Posted to user@nutch.apache.org by Dima Mazmanov <nu...@proservice.ge> on 2006/02/22 09:30:59 UTC

nutch-0.8 crawl problem

Hi!
I have problems in crawling..Mainly I cannot even start to crawl.
I've downloaded latest source of nutch, and after 3 hours of struggling with config files, I gave up.
I have some question I want to ask
1) What is hadoop and how can I use it.
I searched information about hadoop and found that it's no longer integrated in nutch.It's another project.
But in lib folder I found corresponding hadoop-0.1-dev.jar file. But what does he do?
2) How can I crawl? :)
when I type command I get following exception 

No input directories specified in: Configuration: defaults: hadoop-default.xml , mapred-default.xml , /tmp/hadoop/mapred/local/localRunner/job_vpit8j.xmlfinal: hadoop-site.xml
        at org.apache.hadoop.mapred.InputFormatBase.listFiles(InputFormatBase.java:84)
        at org.apache.hadoop.mapred.InputFormatBase.getSplits(InputFormatBase.java:94)
        at org.apache.hadoop.mapred.LocalJobRunner$Job.run(LocalJobRunner.java:70)
060222 131857  map 0%  reduce 0%
Exception in thread "main" java.io.IOException: Job failed!
        at org.apache.hadoop.mapred.JobClient.runJob(JobClient.java:310)
        at org.apache.nutch.crawl.Injector.inject(Injector.java:114)
        at org.apache.nutch.crawl.Crawl.main(Crawl.java:104)
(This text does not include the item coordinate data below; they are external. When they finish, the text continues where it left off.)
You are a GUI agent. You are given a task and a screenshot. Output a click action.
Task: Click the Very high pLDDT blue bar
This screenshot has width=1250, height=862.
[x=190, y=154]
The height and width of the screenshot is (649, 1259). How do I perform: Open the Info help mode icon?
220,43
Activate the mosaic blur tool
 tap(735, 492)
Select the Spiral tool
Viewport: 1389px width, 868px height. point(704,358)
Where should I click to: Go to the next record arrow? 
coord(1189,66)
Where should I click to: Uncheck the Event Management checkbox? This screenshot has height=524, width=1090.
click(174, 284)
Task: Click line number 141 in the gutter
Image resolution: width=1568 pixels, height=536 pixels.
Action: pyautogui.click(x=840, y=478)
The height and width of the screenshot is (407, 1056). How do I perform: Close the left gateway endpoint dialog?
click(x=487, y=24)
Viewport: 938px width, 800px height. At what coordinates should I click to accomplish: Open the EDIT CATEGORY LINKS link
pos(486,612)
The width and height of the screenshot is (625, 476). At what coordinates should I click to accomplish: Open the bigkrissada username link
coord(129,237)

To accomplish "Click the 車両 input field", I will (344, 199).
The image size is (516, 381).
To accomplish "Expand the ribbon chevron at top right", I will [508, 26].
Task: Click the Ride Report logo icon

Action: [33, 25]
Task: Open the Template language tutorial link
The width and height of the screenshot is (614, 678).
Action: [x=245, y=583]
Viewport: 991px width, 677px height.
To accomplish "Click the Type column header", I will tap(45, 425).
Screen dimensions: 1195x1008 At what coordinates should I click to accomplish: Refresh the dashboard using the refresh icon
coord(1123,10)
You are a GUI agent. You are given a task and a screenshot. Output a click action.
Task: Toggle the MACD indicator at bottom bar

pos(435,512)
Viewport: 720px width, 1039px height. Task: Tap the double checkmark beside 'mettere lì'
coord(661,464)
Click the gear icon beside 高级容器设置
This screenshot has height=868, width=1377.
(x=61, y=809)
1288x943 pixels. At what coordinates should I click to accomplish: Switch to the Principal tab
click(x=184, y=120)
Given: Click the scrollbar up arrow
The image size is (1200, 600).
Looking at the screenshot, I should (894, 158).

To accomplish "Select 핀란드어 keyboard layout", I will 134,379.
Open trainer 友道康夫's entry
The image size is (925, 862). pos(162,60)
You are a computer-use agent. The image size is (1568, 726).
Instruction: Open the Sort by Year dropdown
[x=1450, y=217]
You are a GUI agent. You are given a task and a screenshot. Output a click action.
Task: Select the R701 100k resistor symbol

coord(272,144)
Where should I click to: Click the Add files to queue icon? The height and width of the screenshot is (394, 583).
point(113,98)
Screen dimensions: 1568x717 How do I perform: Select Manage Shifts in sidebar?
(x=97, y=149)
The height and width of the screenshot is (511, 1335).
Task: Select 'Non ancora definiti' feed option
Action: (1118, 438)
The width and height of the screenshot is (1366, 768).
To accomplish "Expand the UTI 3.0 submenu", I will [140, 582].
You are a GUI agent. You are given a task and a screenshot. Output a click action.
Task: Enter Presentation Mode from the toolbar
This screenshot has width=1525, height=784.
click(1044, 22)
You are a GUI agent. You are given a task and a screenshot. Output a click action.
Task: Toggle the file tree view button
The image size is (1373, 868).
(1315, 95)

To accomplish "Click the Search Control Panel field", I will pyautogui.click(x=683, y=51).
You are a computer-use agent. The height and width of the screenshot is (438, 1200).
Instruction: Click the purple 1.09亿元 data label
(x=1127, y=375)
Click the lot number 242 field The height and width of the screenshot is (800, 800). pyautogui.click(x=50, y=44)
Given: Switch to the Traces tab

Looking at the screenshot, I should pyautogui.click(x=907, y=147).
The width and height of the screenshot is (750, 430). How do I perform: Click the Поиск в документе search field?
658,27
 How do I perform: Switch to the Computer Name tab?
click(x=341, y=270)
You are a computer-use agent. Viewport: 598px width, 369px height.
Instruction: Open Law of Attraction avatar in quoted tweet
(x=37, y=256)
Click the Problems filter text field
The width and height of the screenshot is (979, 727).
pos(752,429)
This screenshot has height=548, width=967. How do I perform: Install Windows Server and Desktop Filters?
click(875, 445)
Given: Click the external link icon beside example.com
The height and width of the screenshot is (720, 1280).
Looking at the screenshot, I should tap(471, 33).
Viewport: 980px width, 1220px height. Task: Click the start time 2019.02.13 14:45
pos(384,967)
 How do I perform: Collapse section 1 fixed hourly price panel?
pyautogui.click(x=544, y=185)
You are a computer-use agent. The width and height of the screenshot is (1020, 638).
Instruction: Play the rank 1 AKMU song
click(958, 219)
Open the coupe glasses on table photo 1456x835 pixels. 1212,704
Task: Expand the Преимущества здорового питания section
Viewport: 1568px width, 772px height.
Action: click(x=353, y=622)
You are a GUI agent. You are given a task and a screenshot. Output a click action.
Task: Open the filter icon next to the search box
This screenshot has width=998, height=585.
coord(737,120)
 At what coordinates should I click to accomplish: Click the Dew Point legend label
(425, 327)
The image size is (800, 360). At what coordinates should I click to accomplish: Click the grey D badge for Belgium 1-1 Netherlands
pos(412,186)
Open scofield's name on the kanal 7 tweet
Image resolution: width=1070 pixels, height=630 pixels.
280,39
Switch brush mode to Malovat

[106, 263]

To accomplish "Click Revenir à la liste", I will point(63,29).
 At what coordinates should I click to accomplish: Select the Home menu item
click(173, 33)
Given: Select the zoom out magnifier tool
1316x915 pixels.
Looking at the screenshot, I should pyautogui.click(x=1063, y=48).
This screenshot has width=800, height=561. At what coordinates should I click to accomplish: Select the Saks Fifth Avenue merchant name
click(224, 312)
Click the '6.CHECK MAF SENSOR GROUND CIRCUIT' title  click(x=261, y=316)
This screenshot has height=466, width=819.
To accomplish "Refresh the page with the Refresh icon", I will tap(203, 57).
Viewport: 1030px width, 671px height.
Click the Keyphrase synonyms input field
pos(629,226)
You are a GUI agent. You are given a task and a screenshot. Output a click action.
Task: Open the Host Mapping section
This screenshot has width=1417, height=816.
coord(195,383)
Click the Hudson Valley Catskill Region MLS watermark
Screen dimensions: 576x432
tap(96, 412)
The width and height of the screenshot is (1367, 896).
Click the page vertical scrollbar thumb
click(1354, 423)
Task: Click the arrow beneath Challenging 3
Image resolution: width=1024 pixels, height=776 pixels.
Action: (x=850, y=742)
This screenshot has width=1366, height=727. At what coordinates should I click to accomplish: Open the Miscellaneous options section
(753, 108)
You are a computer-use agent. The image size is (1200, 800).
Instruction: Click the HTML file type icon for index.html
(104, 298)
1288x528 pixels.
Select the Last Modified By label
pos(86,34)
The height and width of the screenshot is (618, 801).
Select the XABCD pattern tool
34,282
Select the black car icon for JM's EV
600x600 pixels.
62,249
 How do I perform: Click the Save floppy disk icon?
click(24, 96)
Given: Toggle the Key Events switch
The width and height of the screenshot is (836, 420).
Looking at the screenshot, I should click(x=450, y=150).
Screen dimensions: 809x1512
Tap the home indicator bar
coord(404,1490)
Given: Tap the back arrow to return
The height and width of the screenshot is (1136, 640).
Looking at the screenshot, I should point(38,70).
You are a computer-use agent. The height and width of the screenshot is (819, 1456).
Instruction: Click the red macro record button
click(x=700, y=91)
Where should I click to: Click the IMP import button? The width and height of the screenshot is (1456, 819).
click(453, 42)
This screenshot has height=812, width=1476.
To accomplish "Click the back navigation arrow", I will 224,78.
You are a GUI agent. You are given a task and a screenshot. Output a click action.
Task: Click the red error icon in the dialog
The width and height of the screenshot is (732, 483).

I wrote in hadoop-site.xml following

<!--StartFragment--><property>
    <name>fs.default.name</name>
    <value>localhost:9000</value>
  </property>

  <property>
    <name>mapred.job.tracker</name>
    <value>localhost:9001</value>
  </property>

  <property>
    <name>dfs.replication</name>
    <value>1</value>
  </property>

But I don't know what does it mean.(just copied from hadoop website)
So, how can I crawl using nutch-0.8?
3) where is ./nutch ndfs?
When I execute this command I get
Exception in thread "main" java.lang.NoClassDefFoundError: ndfs
I had no problems with 0.7 version.
I decided to move to 0.8 because of parse-swf plugin, since I couldn't compile it.
Please describe how to use new nutch? Or what do I need to compile parse-swf plugin?